The way this theme is played, and the battle in which it is played can't help but get a player hyped up. The beginning is pretty good, fast pased and tension building, then we get the rock bit. That is what really sets the mood. This is what we thought to be the final battle, and we struggled and struggled to beat down Porky. Sadly, it was all in vain, as a stronger opponent came forth.
6: Galacta Knight - Kirby Superstar Ultra
What could be more fitting for a battle with the greatest warrior of the galaxy then a hyper metal song? Nothing really. The song is great, and does what it should, it gets the player's adrenaline pumping for an epic battle against a great warrior.
5: Henry - No More Heroes
This IS the final battle, and the song really shows that with it's great mixing and adrenaline boosting guitar bits. This song lets you know that you have met your match, and either one of you could end up dying in this fight, so choose your moves wisely.
4: The Shadow Temple - The Legend of Zelda: Ocarina of Time
The Shadow temple is a very creepy dungeon, and the music that's played while in the dungeon serves 2 purposes.
1: It creeps the player out, as is the point of the dungeon itself.
2: The bongos in the background of the theme almost give the player a hint at what the boss is.
The theme does its job well, and is a personal favourite song of mine.
3: Demise of the Ritual - Shadow of the Colossus
This song sets up so many emotional rises.

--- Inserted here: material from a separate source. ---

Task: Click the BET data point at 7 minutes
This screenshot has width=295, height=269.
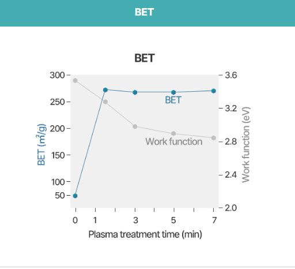Action: [214, 91]
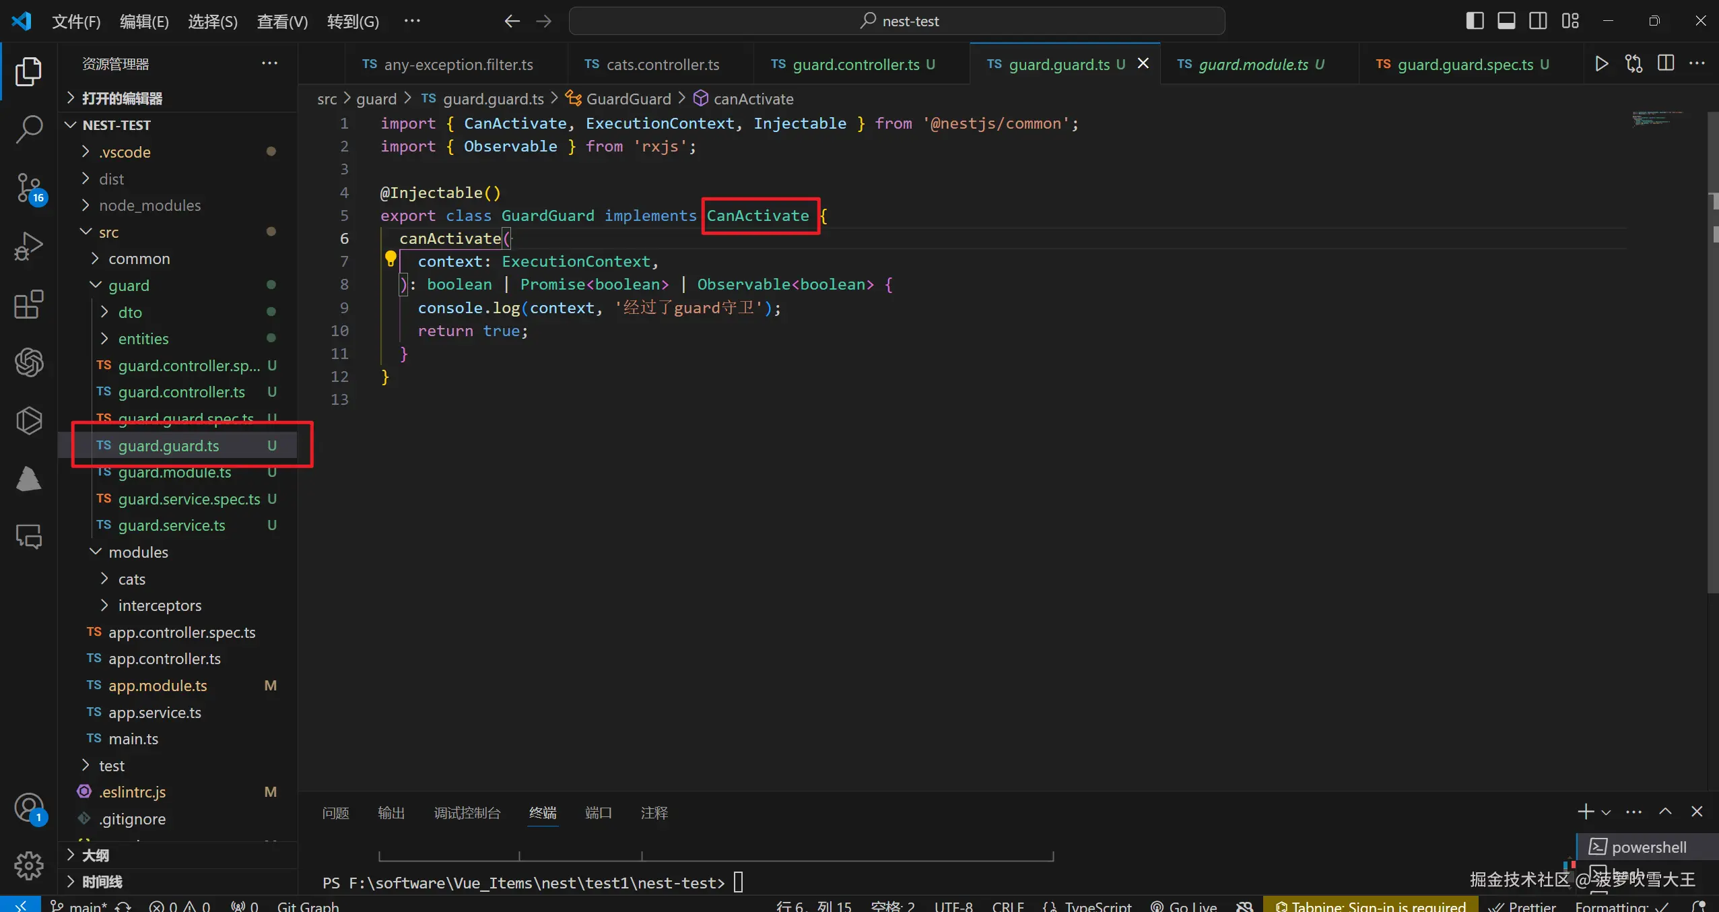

Wander is alone, filthy, tired, and standing up against an immense tower that he is bent on killing, simply so he can revive a girl that he loves. Are the Colossi out to kill Wander? No, they are trying to protect themselves.
Wander is left to ask himself, is killing Malus worth the effort?
This song is basically explaining what's happening in the mind of Wander. He is alone and killing innocent god-like behemoths for his own happiness...
2: Father and Son - Metal Gear Solid 4
The entirety of Metal Gear Solid 4 is an amazing story, and the final scene brings light to the entire series. The final scene has so much character resolution and artistic work, that it's really a bit of a tear-jerker. The song gives a perfect end to the story of Snake, and sets up the end of Big Boss in such a way that you can't help but feel sorry for Snake after such a hard life he's had.
Here's to you, Snake.
1: Dancing Mad - Final Fantasy VI
Dancing Mad is great, it just is.
There is almost no need to explain why, but I will anyway.
Each piece of the song expresses a part of Kefka's personality and chaotic intent. The final part is really what makes the song as amazing as it is. The final part expresses how much Kefka has changed now that he has the power that he does, and brings about the fact that Kefka is a madman who is just depressing in that he kills for fun.
He gets a jolly out of killing, and wants nothing but power.
When he gets it, he destroys the world.
How does he benefit? He becomes a crazy-powerful lunatic... Well, more of a lunatic.